- In a stand mixer fitted with the paddle attachment combine all ingredients in stage one.
- Mix on low speed until dough forms.
- Turn out onto an extra well-floured sheet pan to prevent sticking. Gently press dough from the middle out until it forms an even layer across the bottom of the pan. Sprinkle flour over surface.
- Wrap and refrigerate for at least four hours.
- Whip butter in stage two ingredients to soften, and reserve.
- Remove dough from refrigerator and roll into a rectangle, twice the size of the pan, using a floured wooden rolling pin.
- Once dough is quarter-inch thick spread softened butter evenly over dough’s surface.
- Working from left to right fold dough a third of the way to the middle and then repeat from right to left.
- Rotate dough clockwise a quarter turn, coat with flour, and roll again until dough is twice the size of the pan.
- Evenly spread surface with the whipped butter and repeat folding pattern from above.
- Repeat lamination process twice more for a total of four folds.
- Refrigerate dough for at least four hours to allow the butter to firm up before use.
- Preheat oven to 350 degrees.
- To assemble, using a well-floured wooden rolling pin roll dough into a rectangle two times as wide as the sheet pan it was stored on and twice as long. Dough should be about ¼-inch thick. Cut dough into five-inch squares.
- Place a two-ounce scoop of farmer’s cheese filling into middle of square then place a one-ounce scoop of strawberry rhubarb compote on cheese filling.
- Fold danish point-to-point pressing well to seal and then rotate and fold other side point-to-point. You now have a sealed Danish.
- Proof until dough rebounds from touch, brush with a layer of egg wash and sprinkle with cinnamon sugar and almonds.
- Bake until golden brown, approximately 20 to 25 minutes.

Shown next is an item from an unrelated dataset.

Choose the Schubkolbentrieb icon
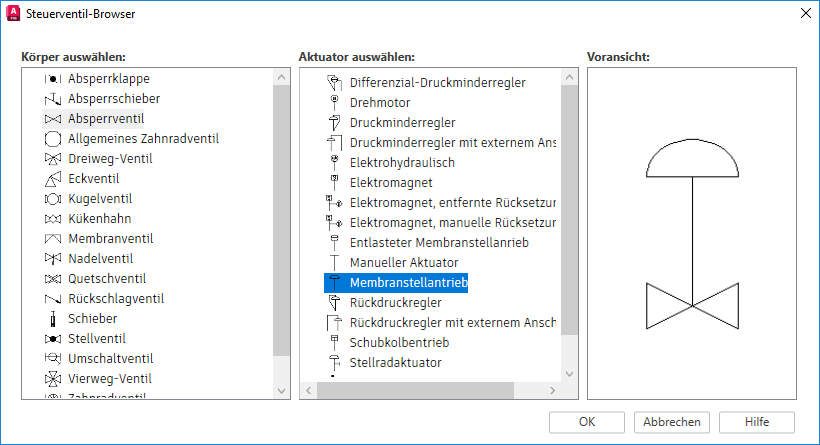 [x=334, y=343]

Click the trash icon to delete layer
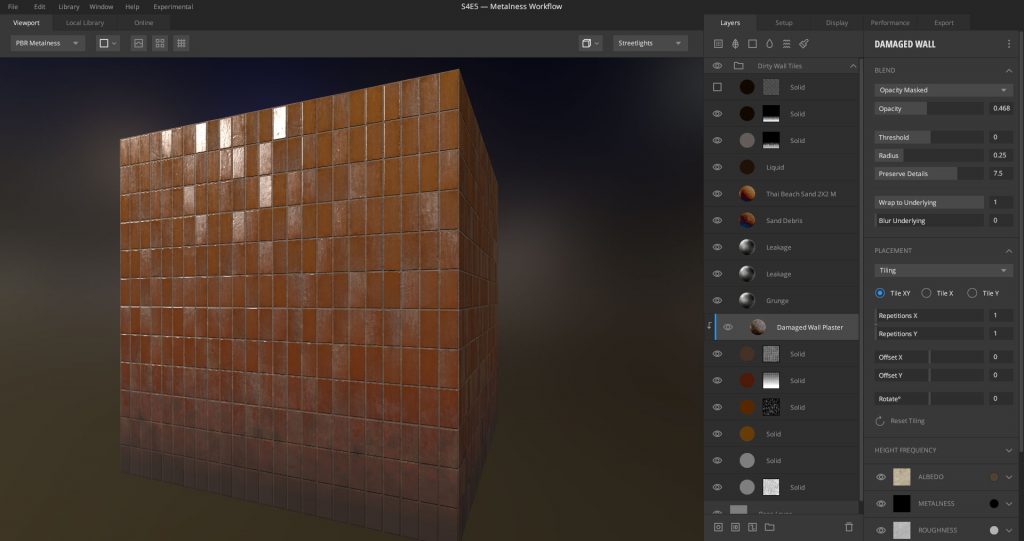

- Allow to cool and enjoy.
Strawberry Rhubarb Compote
- Wash strawberries and rhubarb.
- Chop rhubarb into 1-inch cubes.
- Hull and slice strawberries.
- In a saucepan combine sugar and rhubarb, and bring to a boil then add pectin and strawberries.
- Return to a boil and cook until mixture thickens stirring occasionally with a wooden spoon. A touch of water may be added to keep the jam from sticking.
- Taste the jam: caution its very hot, and adjust flavor by adding a touch of lemon juice or a pinch of sugar.
- Cover and refrigerate until ready to use.
Chef Note: Sur gel pectin may be replaced with apple pectin, follow package directions.
Farmers Cheese Filling
- In stand mixer fitted with paddle attachment beat all ingredients until well combined.
- Refrigerate and reserve for later use.